To compare the conformational stability of both SLURP-1 samples, we used CD spectroscopy. The CD spectra recorded at temperatures ranging from 20 to 90 °C show that the β-structure is the main element of secondary structure in these proteins (Figure 3, Table 1). In both proteins, the β-structure and β-turns comprise about 60% of all secondary structure elements. sSLURP-1 appears to be slightly more ordered: at practically all temperatures, it contains more β-structure and less unordered structure than rSLURP-1. The structures of both proteins are very stable and substantial changes are observed only at 90 °C (Figure 3). Interestingly, at this temperature, the content of unordered structure decreases in both proteins. The difference in the content of secondary structure elements between the two proteins becomes more evident at high temperatures.
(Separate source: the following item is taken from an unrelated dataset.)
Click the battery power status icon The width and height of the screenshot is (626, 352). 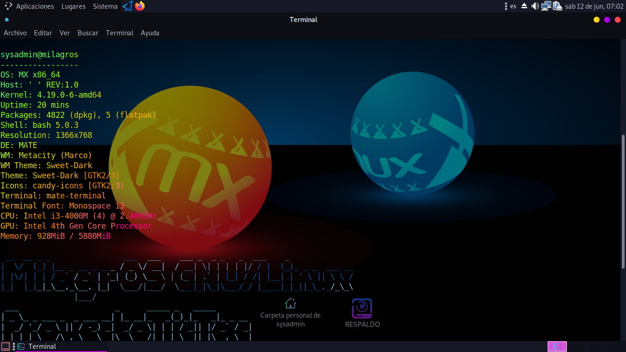pyautogui.click(x=557, y=6)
Thus, at 90 °C, in sSLURP-1, the percentage of β-structure increases compared to that at 20 °C, while in rSLURP-1, an increase in the percentage of α-helix is observed (Table 1).
2.5. Raman Spectroscopy of rSLURP-1 and sSLURP-1
There are only a few examples of Raman spectroscopy’s application to three-finger snake neurotoxins [26,27]. Recently, we applied Raman spectroscopy in combination with Principal Component Analysis (PCA) and clustering methods for the investigation of three-finger neurotoxins and α-conotoxins interacting with nAChRs and demonstrated that PCA can be successfully applied to identify structural differences and similarity between the studied toxins [28]. In the present study, we used a similar approach and compared sSLURP-1 and rSLURP-1 by Raman spectroscopy (Figure 4).
Below, we consider the most informative regions of the obtained Raman spectra (Figure 4) of both sSLURP-1 and rSLURP-1 reflecting the individual structural features of proteins.
We considered the spectral regions that contained information about protein structures, namely the “S–S region” (490–550 cm−1) (Figure 5a), which is used to characterize the geometry of C–C–S–S–C–C bonds, and the 810–870 cm−1 region (Figure 5b), which contains the so-called tyrosine doublet and is used to determine the microenvironment of tyrosine residues, as well as Amide III (1230–1280 cm−1) and Amide I (1640–1690 cm−1) bands (Figure 6a,b, respectively), which contain information about the proteins’ secondary structure (see, for examples, [29,30]).
Analysis of the “S–S region” allowed us to establish that the gauche–gauche–gauche conformation of C–C–S–S–C–C prevails in the structure of both samples, since the maximum of the main peak is localized near 510 cm−1. However, for sSLURP-1, a small contribution of gauche–gauche–trans conformation of C–C–S–S–C–C is noticeable, as evidenced by the appearance of a shoulder at about 525 cm−1 (Figure 5a). This may be due to the fact that a certain percentage of sSLURP-1 molecules have this altered conformation of C–C–S–S–C–C. Since the spectra were recorded from dry samples, we can exclude dynamic processes, in particular, transitions between conformations (during recording spectra), in this case. It is interesting to note that in the Raman spectrum of the three-loop α-cobratoxin obtained earlier, a contribution from the gauche–gauche–trans conformation was also observed. This may indicate greater similarity in the geometry of the sSLURP-1 and α-cobratoxin loops.
Analysis of the tyrosine doublet (Figure 5b) suggests that the tyrosine residues in both samples have a predominantly hydrophobic environment (since the main peak is localized around 830 cm−1), but it should be noted that, in contrast to sSLURP-1, some portion of tyrosine residues in the rSLURP-1 molecule have a hydrophilic environment (additional maximum about 850 cm−1). This probably indicates a greater exposure of some tyrosine residues. The presence of energetically unfavorable tyrosine residues in a hydrophilic environment in rSLURP-1 may indicate a lesser stability of this SLURP-1 variant. However, other factors, such as a different, more energetically favorable disulfide geometry (without a significant contribution of the gauche–gauche–trans conformation in C–C–S–S–C–C bonds), can balance the energetically unfavorable contribution of tyrosine residues in a hydrophilic environment.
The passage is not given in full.